Among the entries below, take the line with "Given: Open EpicTale Large settings gear" and the line with "Given: Open the Fletcher workout power graph", and output them and every line between them exactly, with nothing else.

[MATERIAL TO PROCESS]

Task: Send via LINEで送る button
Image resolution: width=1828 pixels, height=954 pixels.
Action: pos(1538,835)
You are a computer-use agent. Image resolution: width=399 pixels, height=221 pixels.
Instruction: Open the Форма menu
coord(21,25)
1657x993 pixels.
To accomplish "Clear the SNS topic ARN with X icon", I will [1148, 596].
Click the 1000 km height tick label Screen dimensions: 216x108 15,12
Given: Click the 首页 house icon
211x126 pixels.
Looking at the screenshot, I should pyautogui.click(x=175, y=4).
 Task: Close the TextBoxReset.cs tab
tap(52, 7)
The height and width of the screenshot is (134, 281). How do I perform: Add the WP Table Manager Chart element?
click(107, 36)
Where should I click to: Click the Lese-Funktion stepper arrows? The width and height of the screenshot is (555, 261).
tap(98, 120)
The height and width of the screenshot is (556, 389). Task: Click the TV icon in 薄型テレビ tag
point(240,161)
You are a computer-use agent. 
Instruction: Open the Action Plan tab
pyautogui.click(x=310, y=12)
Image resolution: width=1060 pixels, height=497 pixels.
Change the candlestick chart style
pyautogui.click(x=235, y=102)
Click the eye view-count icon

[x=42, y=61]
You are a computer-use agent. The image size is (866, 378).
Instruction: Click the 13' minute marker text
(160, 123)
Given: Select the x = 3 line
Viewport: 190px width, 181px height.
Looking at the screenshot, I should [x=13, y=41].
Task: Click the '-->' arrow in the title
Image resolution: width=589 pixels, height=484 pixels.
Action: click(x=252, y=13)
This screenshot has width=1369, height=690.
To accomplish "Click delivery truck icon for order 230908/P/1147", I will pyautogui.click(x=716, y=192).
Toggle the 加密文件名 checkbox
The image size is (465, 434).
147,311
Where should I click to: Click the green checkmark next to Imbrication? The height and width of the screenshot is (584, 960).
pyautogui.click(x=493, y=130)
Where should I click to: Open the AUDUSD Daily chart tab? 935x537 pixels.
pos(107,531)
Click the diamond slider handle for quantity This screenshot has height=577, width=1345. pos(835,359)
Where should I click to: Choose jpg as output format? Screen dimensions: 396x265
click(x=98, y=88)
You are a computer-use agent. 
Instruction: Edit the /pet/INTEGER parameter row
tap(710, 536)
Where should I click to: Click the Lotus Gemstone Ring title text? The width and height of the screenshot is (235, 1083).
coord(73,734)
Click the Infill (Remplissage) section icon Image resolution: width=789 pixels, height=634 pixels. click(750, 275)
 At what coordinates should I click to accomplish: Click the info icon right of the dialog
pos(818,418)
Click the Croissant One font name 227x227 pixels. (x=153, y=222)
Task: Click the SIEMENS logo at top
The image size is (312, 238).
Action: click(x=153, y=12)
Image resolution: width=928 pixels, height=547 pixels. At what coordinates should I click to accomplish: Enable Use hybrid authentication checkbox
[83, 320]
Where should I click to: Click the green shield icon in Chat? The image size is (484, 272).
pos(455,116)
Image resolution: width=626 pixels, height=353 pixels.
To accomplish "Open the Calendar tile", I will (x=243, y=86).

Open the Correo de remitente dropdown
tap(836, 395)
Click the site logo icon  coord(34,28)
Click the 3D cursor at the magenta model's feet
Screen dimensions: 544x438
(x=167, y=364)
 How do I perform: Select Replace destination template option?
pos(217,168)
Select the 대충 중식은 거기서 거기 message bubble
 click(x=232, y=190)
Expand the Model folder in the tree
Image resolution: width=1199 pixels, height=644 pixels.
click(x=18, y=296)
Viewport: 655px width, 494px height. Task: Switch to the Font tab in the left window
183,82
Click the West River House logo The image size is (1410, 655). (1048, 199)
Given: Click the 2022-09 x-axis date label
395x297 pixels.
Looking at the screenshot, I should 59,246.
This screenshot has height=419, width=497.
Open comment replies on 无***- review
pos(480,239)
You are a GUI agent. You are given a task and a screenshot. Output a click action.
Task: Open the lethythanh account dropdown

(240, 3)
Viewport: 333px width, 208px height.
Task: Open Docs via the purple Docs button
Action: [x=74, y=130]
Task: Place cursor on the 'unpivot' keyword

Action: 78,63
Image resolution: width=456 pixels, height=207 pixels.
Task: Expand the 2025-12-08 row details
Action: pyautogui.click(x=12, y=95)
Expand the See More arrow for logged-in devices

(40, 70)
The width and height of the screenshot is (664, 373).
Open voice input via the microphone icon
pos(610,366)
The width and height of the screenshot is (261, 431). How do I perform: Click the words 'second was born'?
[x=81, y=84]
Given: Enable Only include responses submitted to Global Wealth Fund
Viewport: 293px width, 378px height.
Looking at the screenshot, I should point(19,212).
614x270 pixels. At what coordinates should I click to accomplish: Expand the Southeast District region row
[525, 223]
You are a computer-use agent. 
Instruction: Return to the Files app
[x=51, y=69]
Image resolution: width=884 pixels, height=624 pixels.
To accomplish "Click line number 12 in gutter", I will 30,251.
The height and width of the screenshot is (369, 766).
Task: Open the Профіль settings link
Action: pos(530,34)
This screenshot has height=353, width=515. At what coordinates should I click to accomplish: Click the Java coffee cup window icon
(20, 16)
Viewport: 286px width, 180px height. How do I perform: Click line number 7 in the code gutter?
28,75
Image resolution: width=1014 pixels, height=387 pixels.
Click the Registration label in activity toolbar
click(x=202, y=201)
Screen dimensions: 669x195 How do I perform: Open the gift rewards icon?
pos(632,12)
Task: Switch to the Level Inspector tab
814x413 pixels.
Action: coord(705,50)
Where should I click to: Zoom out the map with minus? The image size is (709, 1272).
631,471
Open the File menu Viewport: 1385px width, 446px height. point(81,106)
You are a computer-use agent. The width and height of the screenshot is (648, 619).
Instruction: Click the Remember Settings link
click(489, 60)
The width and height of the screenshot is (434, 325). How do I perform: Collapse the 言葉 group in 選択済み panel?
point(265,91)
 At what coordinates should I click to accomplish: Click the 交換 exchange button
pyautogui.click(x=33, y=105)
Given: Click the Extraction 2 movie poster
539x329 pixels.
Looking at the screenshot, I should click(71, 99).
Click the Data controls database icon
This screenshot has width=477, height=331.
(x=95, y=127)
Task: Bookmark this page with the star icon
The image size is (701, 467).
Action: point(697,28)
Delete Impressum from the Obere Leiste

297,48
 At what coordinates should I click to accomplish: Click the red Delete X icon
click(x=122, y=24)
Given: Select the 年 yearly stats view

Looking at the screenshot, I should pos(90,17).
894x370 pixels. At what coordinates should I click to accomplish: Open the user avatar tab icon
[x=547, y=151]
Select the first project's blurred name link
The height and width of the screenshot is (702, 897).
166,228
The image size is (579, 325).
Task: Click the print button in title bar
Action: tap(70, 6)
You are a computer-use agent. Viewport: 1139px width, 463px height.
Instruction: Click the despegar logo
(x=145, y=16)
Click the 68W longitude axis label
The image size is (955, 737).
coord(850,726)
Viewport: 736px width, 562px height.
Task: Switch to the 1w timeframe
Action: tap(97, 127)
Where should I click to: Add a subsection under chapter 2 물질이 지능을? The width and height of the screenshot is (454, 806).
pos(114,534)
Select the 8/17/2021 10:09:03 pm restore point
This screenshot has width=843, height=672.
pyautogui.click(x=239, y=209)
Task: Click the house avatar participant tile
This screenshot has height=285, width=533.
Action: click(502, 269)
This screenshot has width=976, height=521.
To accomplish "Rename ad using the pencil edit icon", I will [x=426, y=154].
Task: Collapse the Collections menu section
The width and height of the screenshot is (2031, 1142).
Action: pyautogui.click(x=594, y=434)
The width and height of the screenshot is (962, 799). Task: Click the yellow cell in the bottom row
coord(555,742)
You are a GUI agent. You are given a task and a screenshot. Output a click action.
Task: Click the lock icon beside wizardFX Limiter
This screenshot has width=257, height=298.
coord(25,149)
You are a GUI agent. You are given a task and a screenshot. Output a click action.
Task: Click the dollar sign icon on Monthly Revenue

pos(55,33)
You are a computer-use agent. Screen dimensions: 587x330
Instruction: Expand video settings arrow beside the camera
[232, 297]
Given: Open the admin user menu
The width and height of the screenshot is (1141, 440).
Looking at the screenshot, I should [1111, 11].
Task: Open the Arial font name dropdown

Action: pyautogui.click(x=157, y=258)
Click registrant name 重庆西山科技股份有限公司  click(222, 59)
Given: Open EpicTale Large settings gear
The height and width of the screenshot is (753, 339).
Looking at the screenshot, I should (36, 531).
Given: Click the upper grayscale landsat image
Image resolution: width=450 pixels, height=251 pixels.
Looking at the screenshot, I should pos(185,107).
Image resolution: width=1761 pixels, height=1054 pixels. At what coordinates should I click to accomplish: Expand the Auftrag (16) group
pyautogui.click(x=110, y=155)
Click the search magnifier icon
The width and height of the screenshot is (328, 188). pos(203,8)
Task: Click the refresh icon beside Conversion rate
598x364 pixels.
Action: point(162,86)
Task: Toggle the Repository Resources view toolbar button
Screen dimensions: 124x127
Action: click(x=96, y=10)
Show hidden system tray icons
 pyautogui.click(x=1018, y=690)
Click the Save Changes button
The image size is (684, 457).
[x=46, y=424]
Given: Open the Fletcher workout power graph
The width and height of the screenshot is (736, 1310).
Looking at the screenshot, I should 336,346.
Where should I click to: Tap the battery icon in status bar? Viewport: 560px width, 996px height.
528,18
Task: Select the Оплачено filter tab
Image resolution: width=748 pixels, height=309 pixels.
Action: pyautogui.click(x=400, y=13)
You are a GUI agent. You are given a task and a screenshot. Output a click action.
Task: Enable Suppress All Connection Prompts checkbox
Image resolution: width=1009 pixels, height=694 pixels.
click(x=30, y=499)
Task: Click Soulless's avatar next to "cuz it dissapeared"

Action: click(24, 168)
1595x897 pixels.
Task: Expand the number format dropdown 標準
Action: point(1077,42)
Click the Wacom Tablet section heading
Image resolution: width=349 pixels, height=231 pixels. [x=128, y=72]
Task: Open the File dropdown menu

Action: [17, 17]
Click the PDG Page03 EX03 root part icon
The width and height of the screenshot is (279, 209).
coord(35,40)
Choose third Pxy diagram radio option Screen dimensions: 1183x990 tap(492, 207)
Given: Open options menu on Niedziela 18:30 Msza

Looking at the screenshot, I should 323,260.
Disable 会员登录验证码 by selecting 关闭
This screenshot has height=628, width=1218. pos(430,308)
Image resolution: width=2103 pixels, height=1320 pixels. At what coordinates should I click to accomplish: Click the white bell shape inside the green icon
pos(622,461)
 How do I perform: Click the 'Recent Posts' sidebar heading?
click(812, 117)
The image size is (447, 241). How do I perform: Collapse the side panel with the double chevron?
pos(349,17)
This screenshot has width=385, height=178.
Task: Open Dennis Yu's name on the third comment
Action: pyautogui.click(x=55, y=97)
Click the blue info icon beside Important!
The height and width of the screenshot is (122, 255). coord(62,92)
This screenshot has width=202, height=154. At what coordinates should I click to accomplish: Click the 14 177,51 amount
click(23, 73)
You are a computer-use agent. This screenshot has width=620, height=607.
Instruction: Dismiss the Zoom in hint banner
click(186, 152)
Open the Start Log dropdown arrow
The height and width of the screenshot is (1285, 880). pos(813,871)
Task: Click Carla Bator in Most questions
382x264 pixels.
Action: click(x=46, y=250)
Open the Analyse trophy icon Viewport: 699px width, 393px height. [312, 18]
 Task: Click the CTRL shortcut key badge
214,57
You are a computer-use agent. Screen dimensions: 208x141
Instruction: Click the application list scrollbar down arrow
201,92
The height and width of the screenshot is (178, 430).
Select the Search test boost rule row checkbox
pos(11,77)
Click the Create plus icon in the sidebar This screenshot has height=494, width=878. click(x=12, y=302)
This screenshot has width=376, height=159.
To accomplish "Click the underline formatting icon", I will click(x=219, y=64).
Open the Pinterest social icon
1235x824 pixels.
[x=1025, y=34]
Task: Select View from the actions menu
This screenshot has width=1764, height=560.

[/MATERIAL TO PROCESS]

→ ANSWER TO THIS TASK
Given: Open EpicTale Large settings gear
The height and width of the screenshot is (753, 339).
Looking at the screenshot, I should (36, 531).
Given: Click the upper grayscale landsat image
Image resolution: width=450 pixels, height=251 pixels.
Looking at the screenshot, I should pos(185,107).
Image resolution: width=1761 pixels, height=1054 pixels. At what coordinates should I click to accomplish: Expand the Auftrag (16) group
pyautogui.click(x=110, y=155)
Click the search magnifier icon
The width and height of the screenshot is (328, 188). pos(203,8)
Task: Click the refresh icon beside Conversion rate
598x364 pixels.
Action: point(162,86)
Task: Toggle the Repository Resources view toolbar button
Screen dimensions: 124x127
Action: click(x=96, y=10)
Show hidden system tray icons
 pyautogui.click(x=1018, y=690)
Click the Save Changes button
The image size is (684, 457).
[x=46, y=424]
Given: Open the Fletcher workout power graph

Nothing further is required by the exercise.